Lu de cette auteure : Grâce et dénuement
D'abord intrigué par le capitaine Wallace et pour tenter de le comprendre, Gérald Asmussen jeune journaliste norvégien embarque avec lui et son équipe pour une campagne. Magnus Wallace est un activiste écologiste, un homme qui n'a pas peur de dire ce qu'il pense et qui agit. Fondateur de Gaïa, il sillonne les mers à traquer ceux qui chassent la baleine dans les zones protégées. Il n'hésite pas à braver les lois. Héros pour certains, terroriste pour d'autres, son engagement pour la planète est entier.
A bord du bateau, le journaliste filme la campagne et enregistre les témoignages de l'équipe. Tous sont convaincus de l'urgence à ce que que l'opinion publique prenne conscience de la situation. Et en tant que lecteur, on se retrouve à bord de l'Arrowhead sur les océans. On vit l'attente, on ressent la détermination des équipages qui n'ont pas le même but : celui des militants de Gaïa et celui des braconniers des mers, ces bateaux suréquipés ou qui se dissimulent derrière des soi-disant "recherches scientifiques".
Du massacre des baleines aux courses contre les chasseurs, du ballet grandiose de ces mammifères marins au cercle économique, des conférences publiques bien orchestrées de Wallace, ce capitaine qui possède l'aura et la légende des héros à l'écologie, des victoires aux défaites, cet hymne à l'océan et au règne animal soulève des questions fondamentales.
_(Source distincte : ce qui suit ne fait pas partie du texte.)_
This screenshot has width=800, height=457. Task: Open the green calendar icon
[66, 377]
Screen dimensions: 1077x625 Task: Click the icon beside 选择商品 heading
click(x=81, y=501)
J'ai eu envie de hurler face aux gouvernements qui ferment les yeux sur cette pêche illégale, j'ai eu le cœur fendu de larmes ( les scènes de mort des baleines sont douloureusement dures). Et si j'ai été gagnée par un sentiment d'impuissance face aux multinationales qui règnent grâce à l'argent, la beauté des océans et de ses habitants que l'on doit protéger saute aux yeux.
Un livre engagé qui ne peut laisser personne indifférent !
J'ai pisté ses destructeurs. J'ai traversé les sanctuaires et poursuivi les braconniers. J'ai vu la violence de l'homme industriel se jeter sur la richesse des mers, ses mains de fer mettre à mort les plus gros, les plus rapides, les plus formidables prédateurs. J'ai vu les grands chaluts ramasser en aveugle une faune inconnue. J'ai su de quoi les humains sont capables. J'ai redouté ce qu'ils font quand ils se savent invisibles, en haute mer, sur la banquise, dans le face-à-face sans mot avec les bêtes à leur merci. J'ai combattu l'horreur : les tueries, les mutilations, les dépeçages, l'entassement des cadavres. J'ai vu mourir noyées dans leur sang des baleines qui criaient comme des femmes. On nous disait qu'elles n'avaient ni âme ni langage. Leur conscience d'elles-mêmes traversait l'onde et vrillait mes oreilles. Ces proies inoffensives et tendres, je ne doutais pas qu'elles eussent une intériorité. Je connus leur valeur et leur fragilité. Nous leur devions une protection. Loin sur l'eau, dans les immensités sans côtes ni havres, à écouter la voix du vent, à regarder le lent gonflement des vagues, ou bien la mer couchée que la tempête met debout, je me suis senti à la fois insignifiant et responsable. Quel usage faisions-nous du monde ? La question s'est levée comme une vague qui m'a submergé.